[Start of Attachment]
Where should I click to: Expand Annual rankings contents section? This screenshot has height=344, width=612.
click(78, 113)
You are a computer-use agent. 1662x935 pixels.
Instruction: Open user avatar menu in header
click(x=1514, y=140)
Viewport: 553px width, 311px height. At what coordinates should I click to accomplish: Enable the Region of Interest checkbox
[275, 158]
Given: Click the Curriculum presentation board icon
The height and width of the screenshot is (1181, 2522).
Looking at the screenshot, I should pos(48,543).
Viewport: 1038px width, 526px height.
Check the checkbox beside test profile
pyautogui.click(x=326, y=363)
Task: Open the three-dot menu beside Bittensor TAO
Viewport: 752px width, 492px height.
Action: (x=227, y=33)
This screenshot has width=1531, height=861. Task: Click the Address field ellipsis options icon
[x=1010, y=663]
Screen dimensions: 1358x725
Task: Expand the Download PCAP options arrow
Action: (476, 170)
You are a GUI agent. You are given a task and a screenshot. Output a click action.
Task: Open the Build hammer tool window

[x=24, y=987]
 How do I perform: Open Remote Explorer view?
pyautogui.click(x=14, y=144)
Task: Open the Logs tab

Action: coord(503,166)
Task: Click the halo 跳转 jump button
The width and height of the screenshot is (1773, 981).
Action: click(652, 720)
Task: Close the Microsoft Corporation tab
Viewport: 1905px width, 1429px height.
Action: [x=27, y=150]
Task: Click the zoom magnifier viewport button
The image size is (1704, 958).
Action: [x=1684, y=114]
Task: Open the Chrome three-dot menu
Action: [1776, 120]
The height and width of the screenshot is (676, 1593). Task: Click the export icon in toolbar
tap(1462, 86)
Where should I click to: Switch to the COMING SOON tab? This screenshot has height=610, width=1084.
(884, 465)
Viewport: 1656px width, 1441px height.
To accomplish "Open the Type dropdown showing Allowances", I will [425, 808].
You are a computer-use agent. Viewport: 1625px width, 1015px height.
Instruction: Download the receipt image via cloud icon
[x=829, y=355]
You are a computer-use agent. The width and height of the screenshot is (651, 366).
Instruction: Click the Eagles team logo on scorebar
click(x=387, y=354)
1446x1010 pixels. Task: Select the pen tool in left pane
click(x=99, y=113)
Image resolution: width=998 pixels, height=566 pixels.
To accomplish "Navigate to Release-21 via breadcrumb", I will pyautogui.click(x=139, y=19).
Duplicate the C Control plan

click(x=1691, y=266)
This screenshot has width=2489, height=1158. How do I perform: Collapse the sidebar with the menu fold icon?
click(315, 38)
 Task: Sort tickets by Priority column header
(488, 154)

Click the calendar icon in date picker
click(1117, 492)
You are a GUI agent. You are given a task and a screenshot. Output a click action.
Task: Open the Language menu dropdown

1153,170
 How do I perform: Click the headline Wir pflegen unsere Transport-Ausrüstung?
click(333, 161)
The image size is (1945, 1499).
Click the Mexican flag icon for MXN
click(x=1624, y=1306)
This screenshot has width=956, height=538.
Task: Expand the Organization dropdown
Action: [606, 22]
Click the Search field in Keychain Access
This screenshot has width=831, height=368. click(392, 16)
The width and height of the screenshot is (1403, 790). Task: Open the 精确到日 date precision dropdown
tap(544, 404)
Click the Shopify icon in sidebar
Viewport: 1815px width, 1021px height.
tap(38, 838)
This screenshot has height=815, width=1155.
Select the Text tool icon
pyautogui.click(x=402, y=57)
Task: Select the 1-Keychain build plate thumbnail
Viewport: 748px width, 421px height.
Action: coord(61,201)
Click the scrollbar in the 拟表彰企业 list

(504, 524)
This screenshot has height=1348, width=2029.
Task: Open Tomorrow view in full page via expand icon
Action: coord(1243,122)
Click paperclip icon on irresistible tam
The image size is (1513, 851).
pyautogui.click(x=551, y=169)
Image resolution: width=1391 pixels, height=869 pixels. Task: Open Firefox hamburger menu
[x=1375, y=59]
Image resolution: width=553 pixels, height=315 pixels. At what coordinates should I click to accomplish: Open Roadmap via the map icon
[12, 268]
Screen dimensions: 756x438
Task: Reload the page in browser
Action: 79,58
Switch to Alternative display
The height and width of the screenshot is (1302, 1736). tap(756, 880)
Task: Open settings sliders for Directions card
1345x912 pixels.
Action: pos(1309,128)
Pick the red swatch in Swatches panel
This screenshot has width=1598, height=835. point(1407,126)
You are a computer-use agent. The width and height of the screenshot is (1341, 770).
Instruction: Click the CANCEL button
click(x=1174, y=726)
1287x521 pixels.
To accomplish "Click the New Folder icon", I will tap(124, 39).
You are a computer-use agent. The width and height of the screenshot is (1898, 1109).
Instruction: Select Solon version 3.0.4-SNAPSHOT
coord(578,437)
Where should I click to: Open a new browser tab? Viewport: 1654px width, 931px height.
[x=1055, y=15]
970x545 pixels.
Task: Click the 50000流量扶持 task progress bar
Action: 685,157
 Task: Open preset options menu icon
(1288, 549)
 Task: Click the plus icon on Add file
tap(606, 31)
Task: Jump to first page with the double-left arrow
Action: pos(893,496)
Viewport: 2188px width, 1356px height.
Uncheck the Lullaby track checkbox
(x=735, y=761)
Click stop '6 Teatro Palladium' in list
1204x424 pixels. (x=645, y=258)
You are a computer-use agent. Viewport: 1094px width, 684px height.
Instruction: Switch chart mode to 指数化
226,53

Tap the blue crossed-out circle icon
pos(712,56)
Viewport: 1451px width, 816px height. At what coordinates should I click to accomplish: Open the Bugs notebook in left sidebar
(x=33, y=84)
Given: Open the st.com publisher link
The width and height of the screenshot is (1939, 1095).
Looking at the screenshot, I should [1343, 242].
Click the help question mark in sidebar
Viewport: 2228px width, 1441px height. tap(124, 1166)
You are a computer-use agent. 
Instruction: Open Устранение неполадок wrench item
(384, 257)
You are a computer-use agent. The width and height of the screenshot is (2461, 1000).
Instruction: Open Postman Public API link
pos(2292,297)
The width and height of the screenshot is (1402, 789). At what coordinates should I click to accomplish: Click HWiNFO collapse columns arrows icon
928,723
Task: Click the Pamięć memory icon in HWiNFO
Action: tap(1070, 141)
[End of Attachment]
#### TRY IT:
Repeat, exactly, every line from the one containing "is (2461, 1000)." through the final line of the listing above, adding nothing.

#### RESULT FOR THIS EXERCISE:
You are a computer-use agent. The width and height of the screenshot is (2461, 1000).
Instruction: Open Postman Public API link
pos(2292,297)
The width and height of the screenshot is (1402, 789). At what coordinates should I click to accomplish: Click HWiNFO collapse columns arrows icon
928,723
Task: Click the Pamięć memory icon in HWiNFO
Action: tap(1070, 141)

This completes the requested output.